▶ **What to produce**
Using the listing below, keep only the lines with the word "target" and copy them.

▶ **Data under study**
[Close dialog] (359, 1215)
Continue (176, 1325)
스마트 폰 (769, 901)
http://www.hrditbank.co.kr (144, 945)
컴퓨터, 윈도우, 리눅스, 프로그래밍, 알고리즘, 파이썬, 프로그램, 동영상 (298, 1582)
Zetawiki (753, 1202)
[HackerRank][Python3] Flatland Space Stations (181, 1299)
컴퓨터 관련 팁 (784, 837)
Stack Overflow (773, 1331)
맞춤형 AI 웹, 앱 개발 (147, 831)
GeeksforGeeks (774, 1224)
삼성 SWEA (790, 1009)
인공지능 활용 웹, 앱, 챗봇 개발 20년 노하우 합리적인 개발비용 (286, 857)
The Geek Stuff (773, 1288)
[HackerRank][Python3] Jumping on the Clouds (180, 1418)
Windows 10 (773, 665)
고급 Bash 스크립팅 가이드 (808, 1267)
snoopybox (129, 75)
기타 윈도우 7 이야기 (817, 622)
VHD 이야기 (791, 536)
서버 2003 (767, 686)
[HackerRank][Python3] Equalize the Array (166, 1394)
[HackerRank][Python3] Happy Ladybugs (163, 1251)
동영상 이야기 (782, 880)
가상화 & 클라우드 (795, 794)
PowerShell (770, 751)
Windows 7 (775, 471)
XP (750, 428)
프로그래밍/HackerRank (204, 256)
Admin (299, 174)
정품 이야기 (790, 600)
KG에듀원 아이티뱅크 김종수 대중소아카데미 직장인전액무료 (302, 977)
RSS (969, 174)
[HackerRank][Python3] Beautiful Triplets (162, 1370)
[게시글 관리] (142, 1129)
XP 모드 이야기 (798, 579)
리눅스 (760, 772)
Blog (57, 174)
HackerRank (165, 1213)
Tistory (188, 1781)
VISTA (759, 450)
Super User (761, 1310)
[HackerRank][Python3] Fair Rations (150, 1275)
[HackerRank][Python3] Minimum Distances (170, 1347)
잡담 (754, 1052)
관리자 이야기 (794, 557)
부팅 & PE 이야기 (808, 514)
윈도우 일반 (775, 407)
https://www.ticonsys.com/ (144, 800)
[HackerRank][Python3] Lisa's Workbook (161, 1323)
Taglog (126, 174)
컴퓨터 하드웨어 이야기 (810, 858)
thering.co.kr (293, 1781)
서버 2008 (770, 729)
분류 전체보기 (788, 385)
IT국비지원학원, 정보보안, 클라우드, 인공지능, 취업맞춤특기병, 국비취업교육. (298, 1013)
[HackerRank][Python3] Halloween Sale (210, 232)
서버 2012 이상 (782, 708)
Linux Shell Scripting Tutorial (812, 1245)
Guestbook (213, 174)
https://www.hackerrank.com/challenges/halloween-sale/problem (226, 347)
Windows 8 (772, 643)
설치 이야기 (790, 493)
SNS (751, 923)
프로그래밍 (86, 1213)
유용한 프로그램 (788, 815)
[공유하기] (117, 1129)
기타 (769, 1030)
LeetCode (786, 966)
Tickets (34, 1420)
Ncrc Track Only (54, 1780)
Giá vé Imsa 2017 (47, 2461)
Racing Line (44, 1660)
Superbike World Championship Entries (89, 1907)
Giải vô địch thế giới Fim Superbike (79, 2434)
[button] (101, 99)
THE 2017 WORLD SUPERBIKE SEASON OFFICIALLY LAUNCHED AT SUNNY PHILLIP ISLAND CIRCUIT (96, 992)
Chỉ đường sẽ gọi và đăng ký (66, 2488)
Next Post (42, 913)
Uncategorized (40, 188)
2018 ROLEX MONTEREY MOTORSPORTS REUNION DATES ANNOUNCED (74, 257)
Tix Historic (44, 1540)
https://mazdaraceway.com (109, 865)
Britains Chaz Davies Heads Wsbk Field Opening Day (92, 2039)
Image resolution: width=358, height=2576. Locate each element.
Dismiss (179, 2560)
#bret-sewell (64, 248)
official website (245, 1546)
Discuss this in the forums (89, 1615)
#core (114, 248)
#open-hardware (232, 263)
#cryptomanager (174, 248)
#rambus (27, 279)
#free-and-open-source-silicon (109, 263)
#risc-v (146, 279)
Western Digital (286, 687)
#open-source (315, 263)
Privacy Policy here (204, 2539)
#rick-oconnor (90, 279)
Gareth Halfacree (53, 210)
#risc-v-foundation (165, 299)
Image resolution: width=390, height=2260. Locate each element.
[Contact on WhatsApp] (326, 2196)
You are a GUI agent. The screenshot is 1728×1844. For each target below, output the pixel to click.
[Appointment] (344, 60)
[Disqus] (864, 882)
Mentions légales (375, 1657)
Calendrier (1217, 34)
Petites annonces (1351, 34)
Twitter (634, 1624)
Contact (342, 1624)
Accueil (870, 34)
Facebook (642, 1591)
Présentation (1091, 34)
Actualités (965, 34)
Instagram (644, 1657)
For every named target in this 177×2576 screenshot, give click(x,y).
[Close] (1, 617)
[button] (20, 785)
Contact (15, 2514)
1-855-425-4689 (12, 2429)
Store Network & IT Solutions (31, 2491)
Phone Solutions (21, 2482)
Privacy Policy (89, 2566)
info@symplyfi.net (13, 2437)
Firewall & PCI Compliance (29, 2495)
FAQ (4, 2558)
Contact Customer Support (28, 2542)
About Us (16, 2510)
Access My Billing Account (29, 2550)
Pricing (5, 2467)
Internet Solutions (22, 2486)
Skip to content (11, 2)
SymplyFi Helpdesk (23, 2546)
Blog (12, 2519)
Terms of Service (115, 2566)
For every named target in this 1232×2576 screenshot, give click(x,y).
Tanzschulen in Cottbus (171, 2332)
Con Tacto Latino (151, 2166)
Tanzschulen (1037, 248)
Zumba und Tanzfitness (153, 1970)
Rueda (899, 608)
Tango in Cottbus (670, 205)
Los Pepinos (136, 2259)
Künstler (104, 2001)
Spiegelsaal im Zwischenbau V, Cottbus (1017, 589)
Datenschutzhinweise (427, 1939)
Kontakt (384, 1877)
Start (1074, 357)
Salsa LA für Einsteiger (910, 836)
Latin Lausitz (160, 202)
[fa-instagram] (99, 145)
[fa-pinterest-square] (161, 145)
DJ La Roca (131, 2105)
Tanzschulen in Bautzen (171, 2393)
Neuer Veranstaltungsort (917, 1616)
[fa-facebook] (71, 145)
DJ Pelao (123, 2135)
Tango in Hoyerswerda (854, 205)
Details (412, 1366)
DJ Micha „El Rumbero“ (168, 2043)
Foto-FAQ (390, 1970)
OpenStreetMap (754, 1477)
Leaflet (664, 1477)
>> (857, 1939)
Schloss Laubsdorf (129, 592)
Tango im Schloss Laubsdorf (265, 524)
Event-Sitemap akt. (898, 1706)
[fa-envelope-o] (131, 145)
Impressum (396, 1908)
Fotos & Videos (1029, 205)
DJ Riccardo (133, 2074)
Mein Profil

▶ **Expected output**
You are a GUI agent. The screenshot is 1728×1844. For each target below, output the pixel to click.
For every named target in this 177×2576 screenshot, give click(x,y).
For every named target in this 1232×2576 screenshot, give click(x,y).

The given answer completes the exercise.